Chaque année la CIVS sort un rapport public de son activité qu’on peut trouver sur son site. Cette année on vient de recevoir le rapport de la Commission pour l’année 2012. Voilà les chiffres qu’il donne. Depuis le début de ses travaux en 2000 jusqu’à la fin de 2012, la Commission a enregistré 28 194 dossiers dont 18 747 concernaient des spoliations matérielles et 9 447 des spoliations bancaires.
Ces dernières années le nombre de requêtes de la part des familles victimes des législations antisémites a diminué.
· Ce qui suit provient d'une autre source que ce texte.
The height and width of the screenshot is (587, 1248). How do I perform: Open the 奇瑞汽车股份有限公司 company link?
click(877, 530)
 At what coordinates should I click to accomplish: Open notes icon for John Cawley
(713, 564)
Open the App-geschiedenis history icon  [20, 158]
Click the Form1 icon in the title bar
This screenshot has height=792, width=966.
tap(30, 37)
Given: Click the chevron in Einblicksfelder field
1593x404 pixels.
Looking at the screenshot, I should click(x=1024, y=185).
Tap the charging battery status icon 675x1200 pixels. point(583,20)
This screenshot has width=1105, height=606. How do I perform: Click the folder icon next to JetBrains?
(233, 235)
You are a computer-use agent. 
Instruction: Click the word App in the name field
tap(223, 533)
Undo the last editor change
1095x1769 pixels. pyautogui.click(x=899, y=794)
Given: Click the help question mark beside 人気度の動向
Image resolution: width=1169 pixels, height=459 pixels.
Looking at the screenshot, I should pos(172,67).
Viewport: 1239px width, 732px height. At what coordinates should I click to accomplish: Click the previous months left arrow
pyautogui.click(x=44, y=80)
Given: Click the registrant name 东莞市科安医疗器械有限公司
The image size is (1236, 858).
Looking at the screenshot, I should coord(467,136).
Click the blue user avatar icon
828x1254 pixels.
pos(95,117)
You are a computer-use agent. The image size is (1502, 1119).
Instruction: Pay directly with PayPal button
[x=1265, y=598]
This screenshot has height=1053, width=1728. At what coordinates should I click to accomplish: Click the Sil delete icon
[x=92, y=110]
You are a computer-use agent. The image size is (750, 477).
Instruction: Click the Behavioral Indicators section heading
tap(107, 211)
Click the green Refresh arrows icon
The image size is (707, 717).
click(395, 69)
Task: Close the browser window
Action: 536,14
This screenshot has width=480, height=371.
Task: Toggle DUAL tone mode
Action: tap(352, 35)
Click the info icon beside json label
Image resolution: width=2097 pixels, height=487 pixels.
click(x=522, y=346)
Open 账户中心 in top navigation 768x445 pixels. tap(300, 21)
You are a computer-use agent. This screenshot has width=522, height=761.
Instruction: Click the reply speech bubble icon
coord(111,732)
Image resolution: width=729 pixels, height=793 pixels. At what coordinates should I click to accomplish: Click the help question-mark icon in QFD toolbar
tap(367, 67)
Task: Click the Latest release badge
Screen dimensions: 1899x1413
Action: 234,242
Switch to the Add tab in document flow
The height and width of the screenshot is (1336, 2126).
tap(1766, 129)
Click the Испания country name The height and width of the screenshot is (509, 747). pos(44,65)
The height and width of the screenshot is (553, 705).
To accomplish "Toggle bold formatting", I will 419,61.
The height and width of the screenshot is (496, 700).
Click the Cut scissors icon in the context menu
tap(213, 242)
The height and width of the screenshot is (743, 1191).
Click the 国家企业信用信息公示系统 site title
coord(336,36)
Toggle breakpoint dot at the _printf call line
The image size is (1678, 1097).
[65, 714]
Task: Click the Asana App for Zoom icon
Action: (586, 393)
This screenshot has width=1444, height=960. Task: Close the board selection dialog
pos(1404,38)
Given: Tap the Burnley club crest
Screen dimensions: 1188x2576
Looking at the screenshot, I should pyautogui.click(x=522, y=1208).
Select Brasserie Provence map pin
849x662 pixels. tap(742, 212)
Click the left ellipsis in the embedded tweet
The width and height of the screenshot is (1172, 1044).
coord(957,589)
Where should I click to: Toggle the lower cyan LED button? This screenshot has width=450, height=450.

En 2012, la CIVS a enregistré 396 dossiers contre 532 en 2011. Mais cette baisse est due plutôt au fait que les victimes directes de spoliations ne comptent aujourd’hui que pour moins de 2 % des attributaires d’indemnisations alors qu’en 2000 elles représentaient 11 %, les filles et fils de victimes directes ne représentant plus que 38 % des attributaires contre 69% en 2000.
L’éloignement progressif des faits conjugué а la relève des générationsrend l’instruction des demandes plus complexe, notamment celles concernant des spoliations intervenues sur le sol tunisien, dont la population juive s’élevait а 90.000 personnes en 1939 et subissait les effets des lois antisémites de 1940 à 1943.
Plus loin donc on est de la seconde guerre mondiale, plus il y a de changements dans la spécificité du travail de la Commission. « L’exercice 2013 de la CIVS s’est donc ouvert sur un double constat : un rythme de décrue d’activité en voie de stabilisation autour de 35 nouvelles requêtes reçues chaque mois ; une accélération sensible de la liquidation des parts réservées. Le « cœur » de la mission assignée par les pouvoirs publics continue donc de constituer une part significative, mais désormais non exclusive de l’activité de la Commission ». La CIVS ouvre désormais des champs nouveaux : d’une part, la recherche et l’identification des attributaires qui а ce jour ne se sont pas manifestés, d’autre part, le groupe de travail sur les recherches d’origine des œuvres d’art MNR (« Musées Nationaux Récupération ») en déshérence. En mars 2013 notamment six tableaux de la collection Neumann identifiés dans le répertoire des MNR, œuvres issues de la spoliation artistique et confiées aux musées de France, ont été solennellement rendus à leurs propriétaires.
Au niveau international la Commission mène également une activité très intense. Au 31 décembre 2012, 49 896 personnes (requérants, ayants droit) avaient eu un contact direct avec la CIVS. Parmi elles, 38 084 vivent en France et 11 812 а l’étranger. De même, la CIVS participe à des conférences internationales comme celle, par exemple, qui s’est tenue à Prague en 2009 et qui était consacrée au sort des biens des victimes de l’Holocauste. La réunion a accueilli le processus d’indemnisation des Juifs européens. Une délégation de la CIVSa aussi participé en novembre 2012 au symposium à La Haye portant sur la spoliation des œuvres d’art en Europe durant la Seconde Guerre mondiale organisé par l’homologue néerlandais de la Commission.
Le champ de la mission de la Commission pour l’indemnisation des victimes de spoliations est vraiment vaste. Aujourd’hui elle cherche à centraliser les bases de données et d’harmoniser les pratiques au niveau européen, le processus de l’indemnisation des spoliations de toute nature générées par l’antisémitisme allant bon train dans toute l’Europe.